What to work on:
Rewrite every line of the records below as a numbered list, one item per line, and skip any blank lines.
________________
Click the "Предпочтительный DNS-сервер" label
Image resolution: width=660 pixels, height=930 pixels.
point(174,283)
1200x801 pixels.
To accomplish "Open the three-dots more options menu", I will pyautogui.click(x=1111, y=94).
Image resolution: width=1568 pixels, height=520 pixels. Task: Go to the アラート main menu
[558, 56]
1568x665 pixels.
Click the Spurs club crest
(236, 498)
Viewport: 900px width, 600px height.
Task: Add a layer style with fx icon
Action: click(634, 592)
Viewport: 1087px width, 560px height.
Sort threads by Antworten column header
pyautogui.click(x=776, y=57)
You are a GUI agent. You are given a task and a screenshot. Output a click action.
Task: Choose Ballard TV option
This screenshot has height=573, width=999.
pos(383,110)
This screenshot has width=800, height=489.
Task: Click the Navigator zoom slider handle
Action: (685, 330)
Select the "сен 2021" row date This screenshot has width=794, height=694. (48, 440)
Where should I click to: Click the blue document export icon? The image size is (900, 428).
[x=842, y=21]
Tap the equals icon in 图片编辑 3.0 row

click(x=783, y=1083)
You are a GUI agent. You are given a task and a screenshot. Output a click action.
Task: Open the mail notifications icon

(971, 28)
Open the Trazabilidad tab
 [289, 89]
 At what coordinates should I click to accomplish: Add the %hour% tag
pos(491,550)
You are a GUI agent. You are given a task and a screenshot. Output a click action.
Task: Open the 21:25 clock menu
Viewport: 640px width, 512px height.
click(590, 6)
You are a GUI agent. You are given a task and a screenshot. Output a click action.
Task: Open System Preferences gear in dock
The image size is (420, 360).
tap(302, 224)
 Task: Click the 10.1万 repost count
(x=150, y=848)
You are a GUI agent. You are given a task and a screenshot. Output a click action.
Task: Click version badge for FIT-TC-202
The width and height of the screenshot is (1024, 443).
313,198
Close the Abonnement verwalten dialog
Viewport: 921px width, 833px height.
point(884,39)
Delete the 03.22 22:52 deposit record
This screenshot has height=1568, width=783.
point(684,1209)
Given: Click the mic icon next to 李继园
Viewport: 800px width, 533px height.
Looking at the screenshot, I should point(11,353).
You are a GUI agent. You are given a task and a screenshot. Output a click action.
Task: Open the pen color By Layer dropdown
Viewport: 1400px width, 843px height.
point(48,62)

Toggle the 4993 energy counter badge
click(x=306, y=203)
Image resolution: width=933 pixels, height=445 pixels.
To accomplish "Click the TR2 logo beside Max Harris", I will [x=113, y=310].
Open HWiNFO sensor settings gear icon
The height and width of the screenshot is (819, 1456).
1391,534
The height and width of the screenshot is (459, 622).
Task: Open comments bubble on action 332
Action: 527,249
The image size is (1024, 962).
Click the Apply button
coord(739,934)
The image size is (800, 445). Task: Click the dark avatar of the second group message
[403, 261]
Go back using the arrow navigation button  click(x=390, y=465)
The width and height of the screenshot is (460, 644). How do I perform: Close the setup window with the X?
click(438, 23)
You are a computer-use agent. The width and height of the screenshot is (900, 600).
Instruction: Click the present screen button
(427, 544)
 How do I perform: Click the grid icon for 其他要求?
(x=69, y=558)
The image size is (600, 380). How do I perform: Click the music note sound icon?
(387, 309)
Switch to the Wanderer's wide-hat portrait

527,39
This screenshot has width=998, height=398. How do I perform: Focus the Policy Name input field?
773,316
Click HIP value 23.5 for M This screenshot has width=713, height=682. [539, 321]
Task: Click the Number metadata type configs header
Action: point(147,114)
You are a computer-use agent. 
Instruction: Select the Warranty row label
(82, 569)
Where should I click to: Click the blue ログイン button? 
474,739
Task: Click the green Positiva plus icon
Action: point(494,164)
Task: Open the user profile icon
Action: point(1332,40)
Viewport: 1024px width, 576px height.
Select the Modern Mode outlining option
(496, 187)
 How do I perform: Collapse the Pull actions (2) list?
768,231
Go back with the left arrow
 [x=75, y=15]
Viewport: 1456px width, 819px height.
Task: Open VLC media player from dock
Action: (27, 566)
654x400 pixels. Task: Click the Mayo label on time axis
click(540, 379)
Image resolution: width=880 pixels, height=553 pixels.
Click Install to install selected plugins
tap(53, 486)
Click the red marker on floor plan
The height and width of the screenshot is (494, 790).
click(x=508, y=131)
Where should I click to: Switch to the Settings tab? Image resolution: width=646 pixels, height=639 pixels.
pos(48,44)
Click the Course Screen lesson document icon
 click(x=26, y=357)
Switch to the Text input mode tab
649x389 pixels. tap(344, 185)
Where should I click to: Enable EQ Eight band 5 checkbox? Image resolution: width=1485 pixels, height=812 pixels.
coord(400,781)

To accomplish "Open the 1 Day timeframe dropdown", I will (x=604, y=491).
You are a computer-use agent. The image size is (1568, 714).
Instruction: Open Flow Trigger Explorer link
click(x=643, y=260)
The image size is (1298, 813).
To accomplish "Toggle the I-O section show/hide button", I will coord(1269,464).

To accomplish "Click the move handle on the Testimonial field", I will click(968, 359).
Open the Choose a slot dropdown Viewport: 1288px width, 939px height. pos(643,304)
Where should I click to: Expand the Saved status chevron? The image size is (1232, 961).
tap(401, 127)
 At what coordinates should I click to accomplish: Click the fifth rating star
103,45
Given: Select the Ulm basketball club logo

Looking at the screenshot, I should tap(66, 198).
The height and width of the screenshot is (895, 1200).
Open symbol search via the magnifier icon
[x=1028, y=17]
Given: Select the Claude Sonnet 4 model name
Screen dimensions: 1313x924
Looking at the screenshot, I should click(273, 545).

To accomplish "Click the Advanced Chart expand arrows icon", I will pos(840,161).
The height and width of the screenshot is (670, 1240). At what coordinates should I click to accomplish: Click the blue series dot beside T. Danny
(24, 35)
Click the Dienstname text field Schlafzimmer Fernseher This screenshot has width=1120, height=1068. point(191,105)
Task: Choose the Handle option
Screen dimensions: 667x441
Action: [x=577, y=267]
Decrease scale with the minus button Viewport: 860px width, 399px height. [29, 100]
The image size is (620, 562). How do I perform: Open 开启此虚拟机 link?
________________
The output:
1. Click the "Предпочтительный DNS-сервер" label
2. Image resolution: width=660 pixels, height=930 pixels.
3. point(174,283)
4. 1200x801 pixels.
5. To accomplish "Open the three-dots more options menu", I will pyautogui.click(x=1111, y=94).
6. Image resolution: width=1568 pixels, height=520 pixels. Task: Go to the アラート main menu
7. [558, 56]
8. 1568x665 pixels.
9. Click the Spurs club crest
10. (236, 498)
11. Viewport: 900px width, 600px height.
12. Task: Add a layer style with fx icon
13. Action: click(634, 592)
14. Viewport: 1087px width, 560px height.
15. Sort threads by Antworten column header
16. pyautogui.click(x=776, y=57)
17. You are a GUI agent. You are given a task and a screenshot. Output a click action.
18. Task: Choose Ballard TV option
19. This screenshot has height=573, width=999.
20. pos(383,110)
21. This screenshot has width=800, height=489.
22. Task: Click the Navigator zoom slider handle
23. Action: (685, 330)
24. Select the "сен 2021" row date This screenshot has width=794, height=694. (48, 440)
25. Where should I click to: Click the blue document export icon? The image size is (900, 428).
26. [x=842, y=21]
27. Tap the equals icon in 图片编辑 3.0 row
28. click(x=783, y=1083)
29. You are a GUI agent. You are given a task and a screenshot. Output a click action.
30. Task: Open the mail notifications icon
31. (971, 28)
32. Open the Trazabilidad tab
33.  [289, 89]
34.  At what coordinates should I click to accomplish: Add the %hour% tag
35. pos(491,550)
36. You are a GUI agent. You are given a task and a screenshot. Output a click action.
37. Task: Open the 21:25 clock menu
38. Viewport: 640px width, 512px height.
39. click(590, 6)
40. You are a GUI agent. You are given a task and a screenshot. Output a click action.
41. Task: Open System Preferences gear in dock
42. The image size is (420, 360).
43. tap(302, 224)
44.  Task: Click the 10.1万 repost count
45. (x=150, y=848)
46. You are a GUI agent. You are given a task and a screenshot. Output a click action.
47. Task: Click version badge for FIT-TC-202
48. The width and height of the screenshot is (1024, 443).
49. 313,198
50. Close the Abonnement verwalten dialog
51. Viewport: 921px width, 833px height.
52. point(884,39)
53. Delete the 03.22 22:52 deposit record
54. This screenshot has height=1568, width=783.
55. point(684,1209)
56. Given: Click the mic icon next to 李继园
57. Viewport: 800px width, 533px height.
58. Looking at the screenshot, I should point(11,353).
59. You are a GUI agent. You are given a task and a screenshot. Output a click action.
60. Task: Open the pen color By Layer dropdown
61. Viewport: 1400px width, 843px height.
62. point(48,62)
63. Toggle the 4993 energy counter badge
64. click(x=306, y=203)
65. Image resolution: width=933 pixels, height=445 pixels.
66. To accomplish "Click the TR2 logo beside Max Harris", I will [x=113, y=310].
67. Open HWiNFO sensor settings gear icon
68. The height and width of the screenshot is (819, 1456).
69. 1391,534
70. The height and width of the screenshot is (459, 622).
71. Task: Open comments bubble on action 332
72. Action: 527,249
73. The image size is (1024, 962).
74. Click the Apply button
75. coord(739,934)
76. The image size is (800, 445). Task: Click the dark avatar of the second group message
77. [403, 261]
78. Go back using the arrow navigation button  click(x=390, y=465)
79. The width and height of the screenshot is (460, 644). How do I perform: Close the setup window with the X?
80. click(438, 23)
81. You are a computer-use agent. The width and height of the screenshot is (900, 600).
82. Instruction: Click the present screen button
83. (427, 544)
84.  How do I perform: Click the grid icon for 其他要求?
85. (x=69, y=558)
86. The image size is (600, 380). How do I perform: Click the music note sound icon?
87. (387, 309)
88. Switch to the Wanderer's wide-hat portrait
89. 527,39
90. This screenshot has width=998, height=398. How do I perform: Focus the Policy Name input field?
91. 773,316
92. Click HIP value 23.5 for M This screenshot has width=713, height=682. [539, 321]
93. Task: Click the Number metadata type configs header
94. Action: point(147,114)
95. You are a computer-use agent. 
96. Instruction: Select the Warranty row label
97. (82, 569)
98. Where should I click to: Click the blue ログイン button? 
99. 474,739
100. Task: Click the green Positiva plus icon
101. Action: point(494,164)
102. Task: Open the user profile icon
103. Action: point(1332,40)
104. Viewport: 1024px width, 576px height.
105. Select the Modern Mode outlining option
106. (496, 187)
107.  How do I perform: Collapse the Pull actions (2) list?
108. 768,231
109. Go back with the left arrow
110.  [x=75, y=15]
111. Viewport: 1456px width, 819px height.
112. Task: Open VLC media player from dock
113. Action: (27, 566)
114. 654x400 pixels. Task: Click the Mayo label on time axis
115. click(540, 379)
116. Image resolution: width=880 pixels, height=553 pixels.
117. Click Install to install selected plugins
118. tap(53, 486)
119. Click the red marker on floor plan
120. The height and width of the screenshot is (494, 790).
121. click(x=508, y=131)
122. Where should I click to: Switch to the Settings tab? Image resolution: width=646 pixels, height=639 pixels.
123. pos(48,44)
124. Click the Course Screen lesson document icon
125.  click(x=26, y=357)
126. Switch to the Text input mode tab
127. 649x389 pixels. tap(344, 185)
128. Where should I click to: Enable EQ Eight band 5 checkbox? Image resolution: width=1485 pixels, height=812 pixels.
129. coord(400,781)
130. To accomplish "Open the 1 Day timeframe dropdown", I will (x=604, y=491).
131. You are a computer-use agent. The image size is (1568, 714).
132. Instruction: Open Flow Trigger Explorer link
133. click(x=643, y=260)
134. The image size is (1298, 813).
135. To accomplish "Toggle the I-O section show/hide button", I will coord(1269,464).
136. To accomplish "Click the move handle on the Testimonial field", I will click(968, 359).
137. Open the Choose a slot dropdown Viewport: 1288px width, 939px height. pos(643,304)
138. Where should I click to: Expand the Saved status chevron? The image size is (1232, 961).
139. tap(401, 127)
140.  At what coordinates should I click to accomplish: Click the fifth rating star
141. 103,45
142. Given: Select the Ulm basketball club logo
143. Looking at the screenshot, I should tap(66, 198).
144. The height and width of the screenshot is (895, 1200).
145. Open symbol search via the magnifier icon
146. [x=1028, y=17]
147. Given: Select the Claude Sonnet 4 model name
148. Screen dimensions: 1313x924
149. Looking at the screenshot, I should click(273, 545).
150. To accomplish "Click the Advanced Chart expand arrows icon", I will pos(840,161).
151. The height and width of the screenshot is (670, 1240). At what coordinates should I click to accomplish: Click the blue series dot beside T. Danny
152. (24, 35)
153. Click the Dienstname text field Schlafzimmer Fernseher This screenshot has width=1120, height=1068. point(191,105)
154. Task: Choose the Handle option
155. Screen dimensions: 667x441
156. Action: [x=577, y=267]
157. Decrease scale with the minus button Viewport: 860px width, 399px height. [29, 100]
158. The image size is (620, 562). How do I perform: Open 开启此虚拟机 link?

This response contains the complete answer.